Problem to solve
Every line holding the string "agent" is to be copied from the entries below.

Source information
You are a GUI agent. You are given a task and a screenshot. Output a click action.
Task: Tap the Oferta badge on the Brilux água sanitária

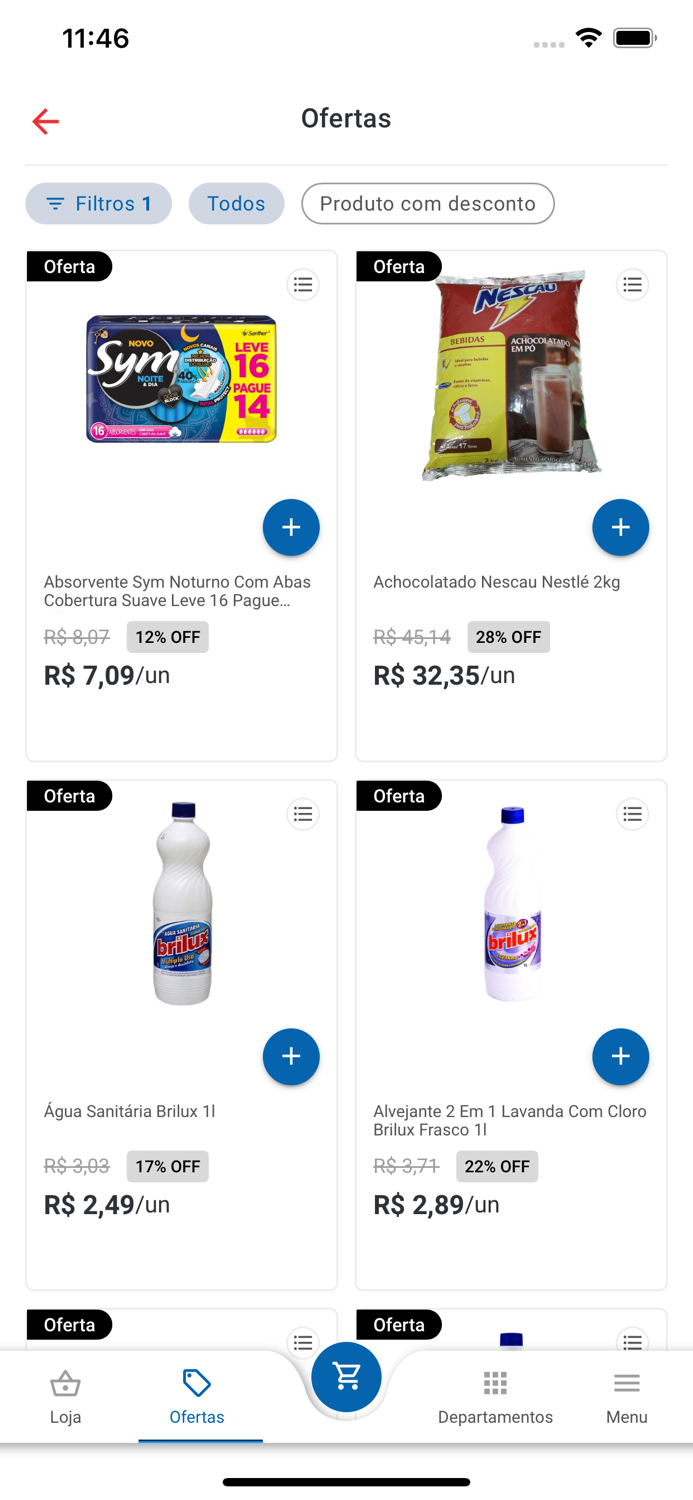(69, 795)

* * *

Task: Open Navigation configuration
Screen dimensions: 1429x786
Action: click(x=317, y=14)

* * *

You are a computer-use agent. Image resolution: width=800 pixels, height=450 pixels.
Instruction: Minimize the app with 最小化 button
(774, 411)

Exercise answer
You are a GUI agent. You are given a task and a screenshot. Output a click action.
You are a computer-use agent. Image resolution: width=800 pixels, height=450 pixels.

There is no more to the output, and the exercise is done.